Quote the entries below word for word, starting with the first line and ending after the line containing "[x=380, y=629]".

# # # #

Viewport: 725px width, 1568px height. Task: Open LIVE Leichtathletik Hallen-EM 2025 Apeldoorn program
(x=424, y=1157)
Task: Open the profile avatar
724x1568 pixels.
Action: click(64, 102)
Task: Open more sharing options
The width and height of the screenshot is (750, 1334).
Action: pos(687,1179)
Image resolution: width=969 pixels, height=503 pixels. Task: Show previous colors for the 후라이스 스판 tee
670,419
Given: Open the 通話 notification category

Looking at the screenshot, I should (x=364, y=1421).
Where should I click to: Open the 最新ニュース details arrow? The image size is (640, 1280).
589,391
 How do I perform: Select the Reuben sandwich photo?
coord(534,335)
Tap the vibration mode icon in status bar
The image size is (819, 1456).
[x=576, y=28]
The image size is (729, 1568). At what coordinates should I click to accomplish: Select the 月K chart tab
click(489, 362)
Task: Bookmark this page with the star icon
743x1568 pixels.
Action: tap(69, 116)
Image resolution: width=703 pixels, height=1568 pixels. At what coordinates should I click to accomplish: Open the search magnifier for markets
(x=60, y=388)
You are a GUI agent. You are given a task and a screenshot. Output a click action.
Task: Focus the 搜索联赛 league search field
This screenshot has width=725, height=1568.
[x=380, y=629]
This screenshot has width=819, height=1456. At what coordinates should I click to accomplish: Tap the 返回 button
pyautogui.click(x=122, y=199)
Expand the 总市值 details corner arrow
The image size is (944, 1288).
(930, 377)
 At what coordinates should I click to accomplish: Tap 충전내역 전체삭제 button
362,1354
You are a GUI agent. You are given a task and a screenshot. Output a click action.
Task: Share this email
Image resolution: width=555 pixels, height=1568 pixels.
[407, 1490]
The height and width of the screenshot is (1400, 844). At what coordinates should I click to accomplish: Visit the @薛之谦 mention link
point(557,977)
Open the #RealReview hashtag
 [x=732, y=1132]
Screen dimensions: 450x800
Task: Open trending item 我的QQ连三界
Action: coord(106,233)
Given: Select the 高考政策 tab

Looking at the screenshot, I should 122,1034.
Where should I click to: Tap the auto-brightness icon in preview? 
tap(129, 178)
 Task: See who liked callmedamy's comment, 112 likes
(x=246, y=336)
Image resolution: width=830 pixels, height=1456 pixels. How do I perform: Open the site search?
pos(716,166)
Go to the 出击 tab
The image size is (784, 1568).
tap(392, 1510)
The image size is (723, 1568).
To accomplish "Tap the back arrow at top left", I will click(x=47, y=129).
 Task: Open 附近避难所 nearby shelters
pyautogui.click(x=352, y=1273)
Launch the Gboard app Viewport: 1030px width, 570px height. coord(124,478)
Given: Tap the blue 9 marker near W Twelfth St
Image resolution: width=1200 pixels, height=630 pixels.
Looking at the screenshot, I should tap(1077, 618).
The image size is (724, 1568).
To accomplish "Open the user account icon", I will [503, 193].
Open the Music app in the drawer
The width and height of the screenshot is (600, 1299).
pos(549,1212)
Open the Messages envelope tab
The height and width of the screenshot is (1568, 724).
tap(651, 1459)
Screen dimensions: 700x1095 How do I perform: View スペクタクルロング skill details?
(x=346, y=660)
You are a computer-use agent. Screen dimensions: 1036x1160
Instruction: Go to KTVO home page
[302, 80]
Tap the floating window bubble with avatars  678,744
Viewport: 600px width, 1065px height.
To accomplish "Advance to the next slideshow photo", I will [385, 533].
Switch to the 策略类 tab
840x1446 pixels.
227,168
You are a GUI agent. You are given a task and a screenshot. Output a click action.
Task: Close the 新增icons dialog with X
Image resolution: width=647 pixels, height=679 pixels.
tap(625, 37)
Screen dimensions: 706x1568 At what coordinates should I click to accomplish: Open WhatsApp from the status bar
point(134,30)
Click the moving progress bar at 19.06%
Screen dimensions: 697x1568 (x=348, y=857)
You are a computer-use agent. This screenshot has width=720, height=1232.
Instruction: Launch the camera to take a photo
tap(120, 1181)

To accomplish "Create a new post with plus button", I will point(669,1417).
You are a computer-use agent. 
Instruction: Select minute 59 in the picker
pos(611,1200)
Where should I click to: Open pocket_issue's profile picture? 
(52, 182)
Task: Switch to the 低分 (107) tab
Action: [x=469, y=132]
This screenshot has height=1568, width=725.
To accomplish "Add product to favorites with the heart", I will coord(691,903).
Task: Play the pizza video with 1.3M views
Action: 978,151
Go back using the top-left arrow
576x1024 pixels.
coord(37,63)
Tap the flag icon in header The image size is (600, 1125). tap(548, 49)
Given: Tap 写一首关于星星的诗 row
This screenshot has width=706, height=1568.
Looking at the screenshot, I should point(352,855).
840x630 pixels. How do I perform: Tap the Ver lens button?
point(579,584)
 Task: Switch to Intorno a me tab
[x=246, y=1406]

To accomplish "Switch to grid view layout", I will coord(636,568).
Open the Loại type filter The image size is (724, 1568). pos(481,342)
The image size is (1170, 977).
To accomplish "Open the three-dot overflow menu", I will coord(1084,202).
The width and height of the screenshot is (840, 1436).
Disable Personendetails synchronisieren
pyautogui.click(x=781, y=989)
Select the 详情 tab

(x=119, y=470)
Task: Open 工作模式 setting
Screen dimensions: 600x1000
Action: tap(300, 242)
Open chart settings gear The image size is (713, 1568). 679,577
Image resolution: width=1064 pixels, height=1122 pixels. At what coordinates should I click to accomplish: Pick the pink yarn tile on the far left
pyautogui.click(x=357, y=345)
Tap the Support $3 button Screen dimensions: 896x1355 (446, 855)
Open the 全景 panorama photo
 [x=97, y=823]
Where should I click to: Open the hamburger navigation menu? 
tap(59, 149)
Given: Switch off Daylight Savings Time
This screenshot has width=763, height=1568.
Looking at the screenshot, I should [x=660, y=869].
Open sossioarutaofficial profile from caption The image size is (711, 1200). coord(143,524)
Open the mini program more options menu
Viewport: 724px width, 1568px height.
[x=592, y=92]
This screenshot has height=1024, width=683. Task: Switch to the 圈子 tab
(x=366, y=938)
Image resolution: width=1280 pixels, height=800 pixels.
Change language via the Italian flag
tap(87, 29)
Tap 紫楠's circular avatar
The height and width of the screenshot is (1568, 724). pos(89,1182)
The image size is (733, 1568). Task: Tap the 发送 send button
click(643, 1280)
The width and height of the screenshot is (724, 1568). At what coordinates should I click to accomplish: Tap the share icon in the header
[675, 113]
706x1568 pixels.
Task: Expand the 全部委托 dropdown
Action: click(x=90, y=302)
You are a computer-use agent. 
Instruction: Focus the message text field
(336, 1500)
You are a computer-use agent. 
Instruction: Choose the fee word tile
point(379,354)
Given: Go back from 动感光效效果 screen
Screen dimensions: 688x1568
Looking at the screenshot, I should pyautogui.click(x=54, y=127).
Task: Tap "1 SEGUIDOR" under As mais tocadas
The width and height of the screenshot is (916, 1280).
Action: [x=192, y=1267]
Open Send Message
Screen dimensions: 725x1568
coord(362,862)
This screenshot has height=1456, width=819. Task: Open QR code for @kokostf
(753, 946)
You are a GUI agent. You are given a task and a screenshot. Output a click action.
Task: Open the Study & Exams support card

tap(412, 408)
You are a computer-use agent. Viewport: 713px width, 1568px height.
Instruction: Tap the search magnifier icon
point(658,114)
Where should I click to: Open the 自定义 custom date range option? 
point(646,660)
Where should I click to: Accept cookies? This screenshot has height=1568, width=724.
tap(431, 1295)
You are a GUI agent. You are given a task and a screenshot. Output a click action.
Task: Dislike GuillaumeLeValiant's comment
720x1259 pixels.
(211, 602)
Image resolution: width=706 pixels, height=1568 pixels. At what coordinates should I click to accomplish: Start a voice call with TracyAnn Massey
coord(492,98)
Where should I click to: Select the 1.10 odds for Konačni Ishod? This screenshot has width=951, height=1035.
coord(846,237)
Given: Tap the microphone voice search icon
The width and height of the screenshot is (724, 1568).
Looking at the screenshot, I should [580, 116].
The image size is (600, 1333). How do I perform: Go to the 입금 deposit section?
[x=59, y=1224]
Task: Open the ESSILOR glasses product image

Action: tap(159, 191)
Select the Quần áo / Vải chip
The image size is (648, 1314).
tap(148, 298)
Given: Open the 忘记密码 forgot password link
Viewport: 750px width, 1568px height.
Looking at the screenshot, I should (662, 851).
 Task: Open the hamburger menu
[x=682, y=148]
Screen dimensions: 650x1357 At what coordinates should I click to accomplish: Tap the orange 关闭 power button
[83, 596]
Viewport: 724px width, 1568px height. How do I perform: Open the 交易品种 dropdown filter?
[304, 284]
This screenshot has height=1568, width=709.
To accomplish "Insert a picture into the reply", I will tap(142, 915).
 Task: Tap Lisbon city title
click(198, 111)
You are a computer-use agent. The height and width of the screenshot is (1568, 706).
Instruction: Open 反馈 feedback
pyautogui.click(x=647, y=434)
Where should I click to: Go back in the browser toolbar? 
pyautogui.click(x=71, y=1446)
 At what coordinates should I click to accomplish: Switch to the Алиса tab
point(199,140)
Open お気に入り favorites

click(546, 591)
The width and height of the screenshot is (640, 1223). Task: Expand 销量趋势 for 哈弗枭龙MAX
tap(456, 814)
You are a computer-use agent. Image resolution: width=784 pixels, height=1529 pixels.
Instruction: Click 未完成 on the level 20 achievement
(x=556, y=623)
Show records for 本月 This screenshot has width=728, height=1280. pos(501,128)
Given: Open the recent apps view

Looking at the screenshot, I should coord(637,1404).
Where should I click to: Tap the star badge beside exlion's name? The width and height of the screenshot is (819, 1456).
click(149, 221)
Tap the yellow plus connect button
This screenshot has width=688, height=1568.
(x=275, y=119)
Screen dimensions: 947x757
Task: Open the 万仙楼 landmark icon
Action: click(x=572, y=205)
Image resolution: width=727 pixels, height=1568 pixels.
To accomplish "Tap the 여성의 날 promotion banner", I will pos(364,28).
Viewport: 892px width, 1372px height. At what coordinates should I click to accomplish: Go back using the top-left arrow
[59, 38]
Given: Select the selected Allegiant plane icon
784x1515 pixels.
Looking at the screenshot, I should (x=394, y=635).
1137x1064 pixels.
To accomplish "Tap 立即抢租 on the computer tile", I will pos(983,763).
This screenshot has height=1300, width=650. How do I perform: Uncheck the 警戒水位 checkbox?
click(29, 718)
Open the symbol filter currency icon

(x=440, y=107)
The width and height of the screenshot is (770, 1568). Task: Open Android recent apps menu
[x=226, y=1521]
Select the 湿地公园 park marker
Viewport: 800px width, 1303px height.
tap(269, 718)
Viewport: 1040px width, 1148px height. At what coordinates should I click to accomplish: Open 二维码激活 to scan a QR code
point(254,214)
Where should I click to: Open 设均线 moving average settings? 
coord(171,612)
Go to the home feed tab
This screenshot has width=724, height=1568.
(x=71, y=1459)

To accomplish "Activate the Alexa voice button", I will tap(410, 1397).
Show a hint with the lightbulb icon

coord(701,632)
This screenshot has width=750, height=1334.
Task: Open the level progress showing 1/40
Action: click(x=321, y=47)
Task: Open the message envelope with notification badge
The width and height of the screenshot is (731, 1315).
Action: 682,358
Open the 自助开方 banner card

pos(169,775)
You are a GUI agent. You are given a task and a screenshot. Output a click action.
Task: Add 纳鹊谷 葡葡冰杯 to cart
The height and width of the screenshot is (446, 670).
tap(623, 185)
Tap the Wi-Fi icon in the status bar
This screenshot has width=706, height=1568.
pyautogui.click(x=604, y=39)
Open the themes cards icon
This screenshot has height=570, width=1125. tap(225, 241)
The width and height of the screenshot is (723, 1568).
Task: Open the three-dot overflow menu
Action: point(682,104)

# # # #

> _Expected answer_:
Viewport: 725px width, 1568px height. Task: Open LIVE Leichtathletik Hallen-EM 2025 Apeldoorn program
(x=424, y=1157)
Task: Open the profile avatar
724x1568 pixels.
Action: click(64, 102)
Task: Open more sharing options
The width and height of the screenshot is (750, 1334).
Action: pos(687,1179)
Image resolution: width=969 pixels, height=503 pixels. Task: Show previous colors for the 후라이스 스판 tee
670,419
Given: Open the 通話 notification category

Looking at the screenshot, I should (x=364, y=1421).
Where should I click to: Open the 最新ニュース details arrow? The image size is (640, 1280).
589,391
 How do I perform: Select the Reuben sandwich photo?
coord(534,335)
Tap the vibration mode icon in status bar
The image size is (819, 1456).
[x=576, y=28]
The image size is (729, 1568). At what coordinates should I click to accomplish: Select the 月K chart tab
click(489, 362)
Task: Bookmark this page with the star icon
743x1568 pixels.
Action: tap(69, 116)
Image resolution: width=703 pixels, height=1568 pixels. At what coordinates should I click to accomplish: Open the search magnifier for markets
(x=60, y=388)
You are a GUI agent. You are given a task and a screenshot. Output a click action.
Task: Focus the 搜索联赛 league search field
This screenshot has width=725, height=1568.
[x=380, y=629]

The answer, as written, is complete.